- _JOB_: Copy the data below word for word, starting with the line that contains "Given: Bookmark the page with the star icon" and continuing through the line that contains "Looking at the". Leave the pictures out of your copy.

- _DATA FOR THE TASK_:
-------------------------
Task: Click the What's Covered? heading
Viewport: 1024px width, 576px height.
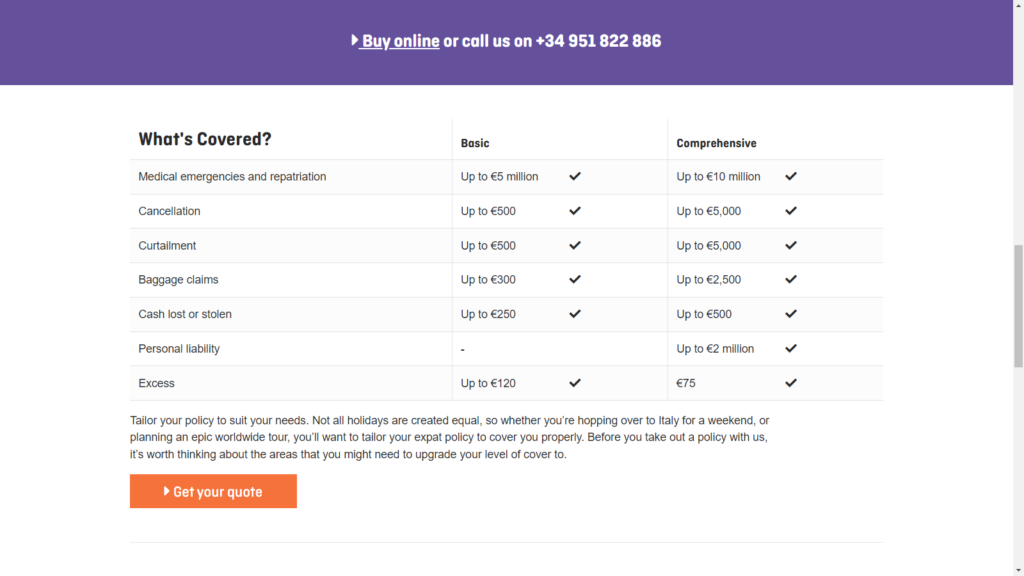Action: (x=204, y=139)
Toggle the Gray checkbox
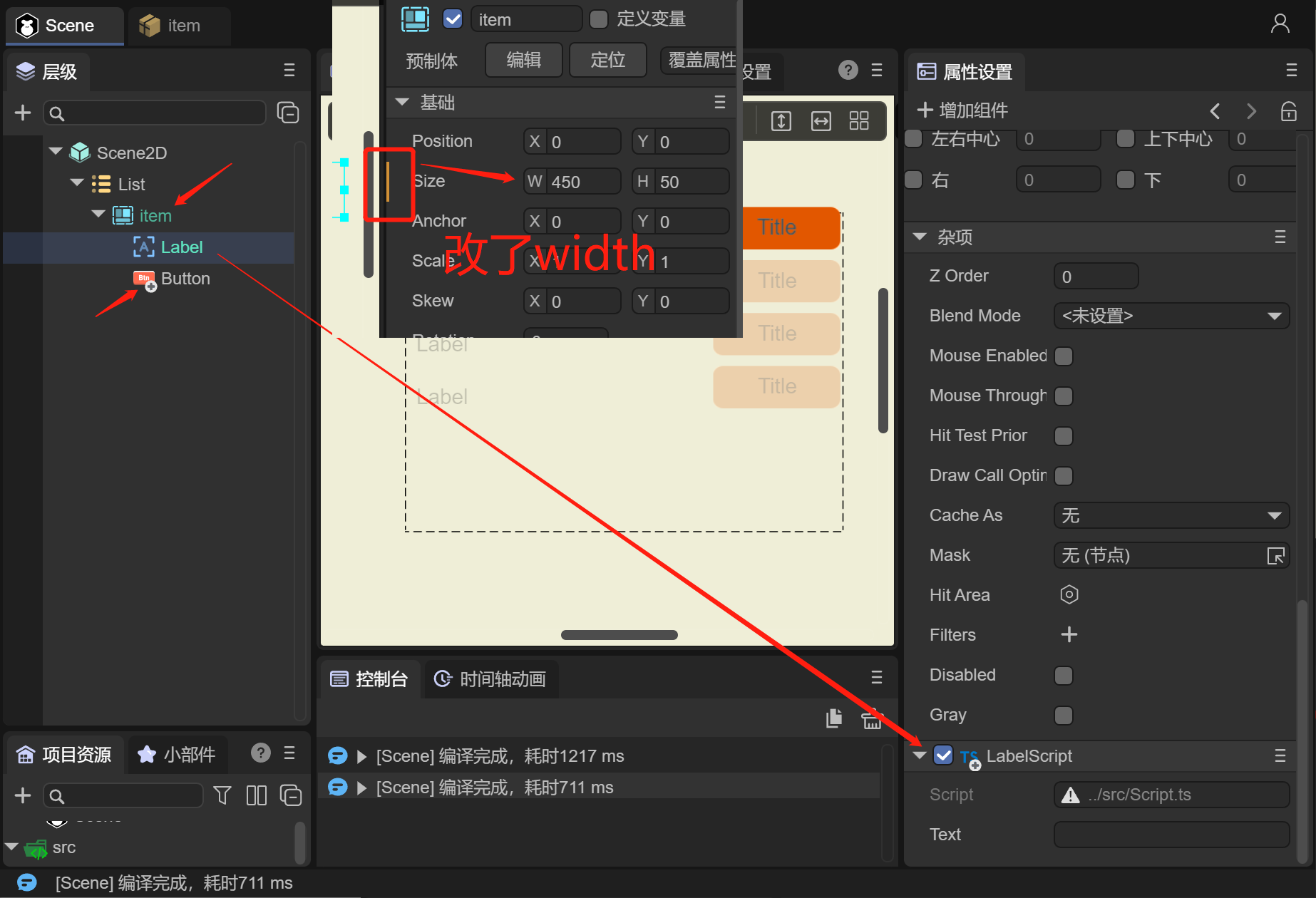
-------------------------
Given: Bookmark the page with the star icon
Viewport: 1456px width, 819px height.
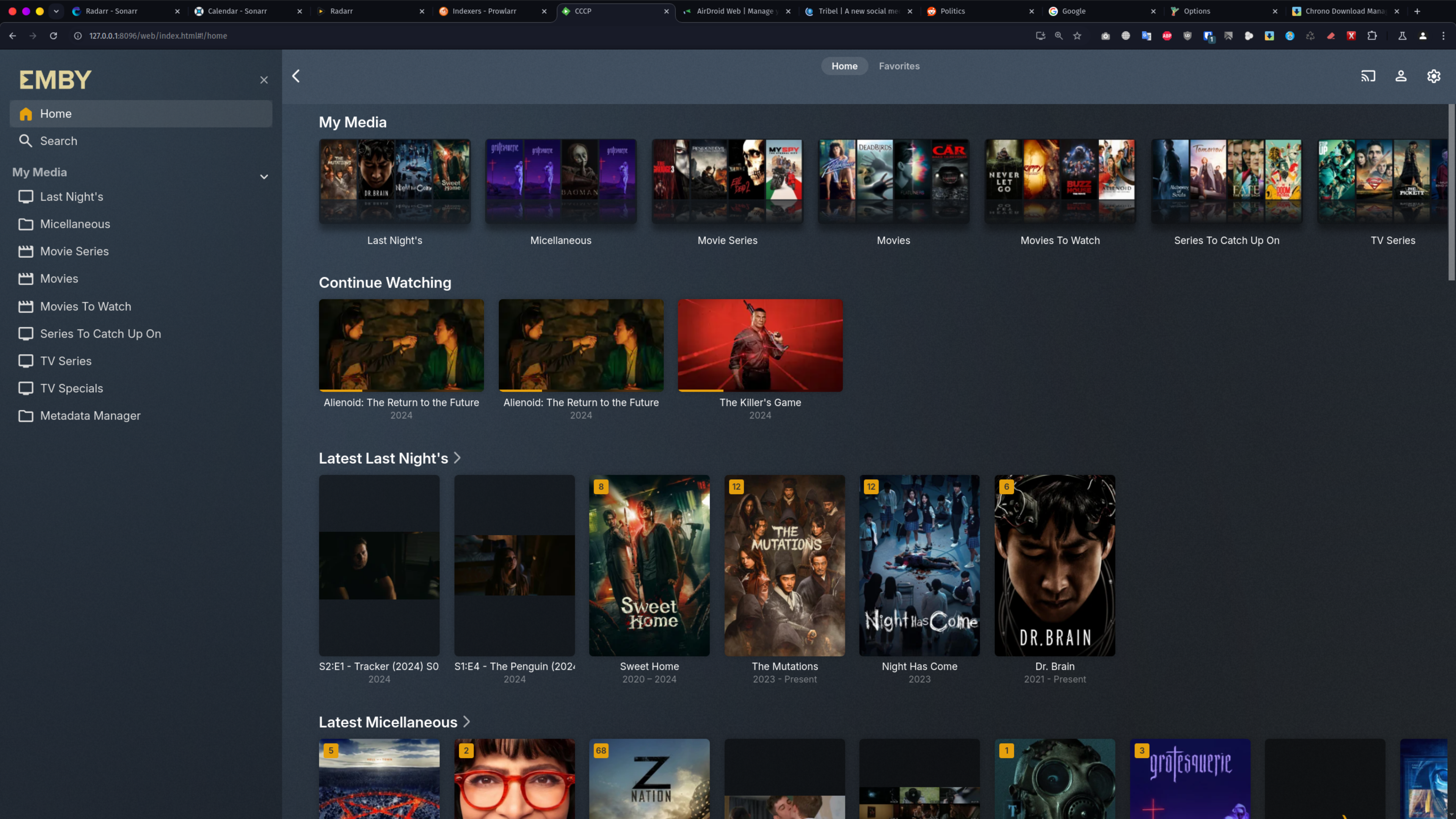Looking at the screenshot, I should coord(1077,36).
-------------------------
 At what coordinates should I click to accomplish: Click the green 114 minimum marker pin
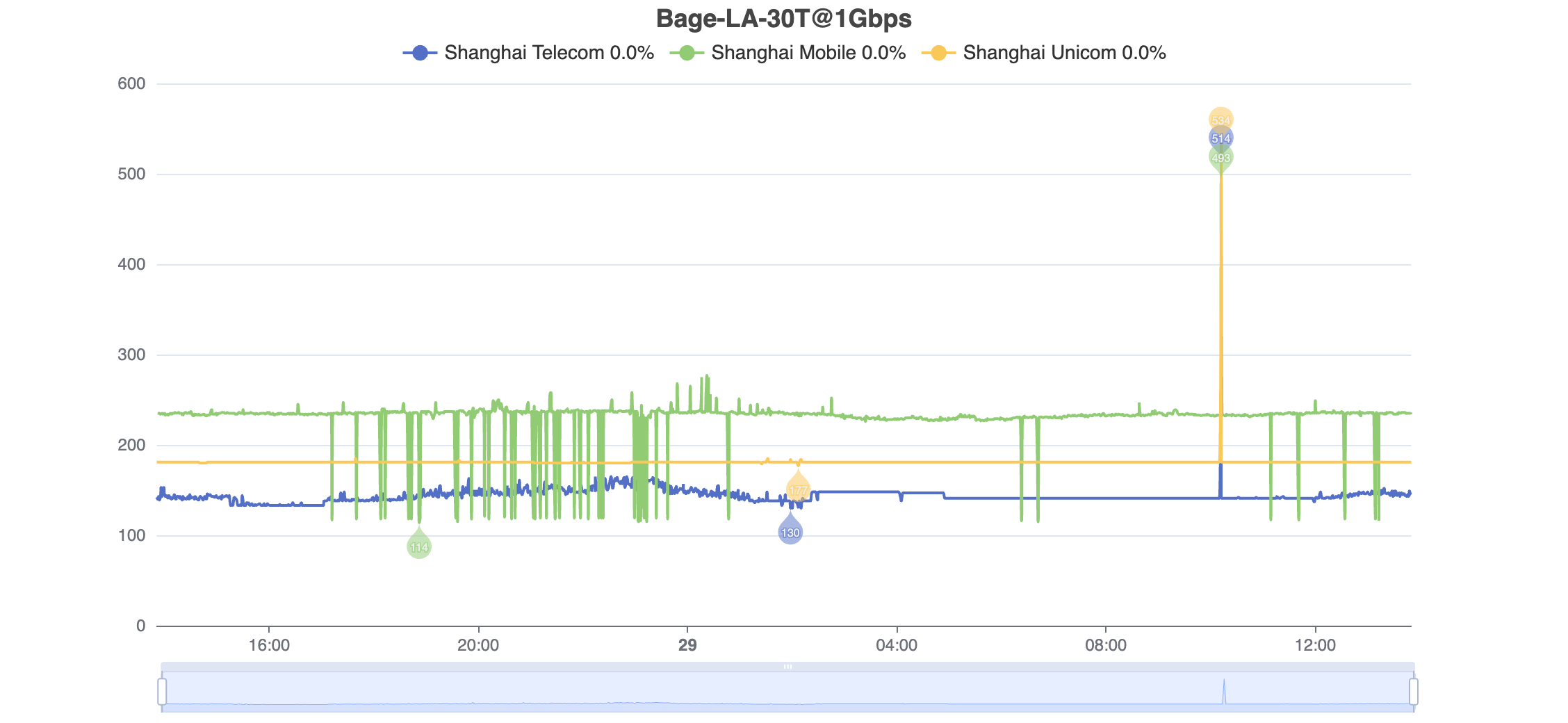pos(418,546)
-------------------------
- _CORRECT ANSWER_:
Given: Bookmark the page with the star icon
Viewport: 1456px width, 819px height.
Looking at the screenshot, I should coord(1077,36).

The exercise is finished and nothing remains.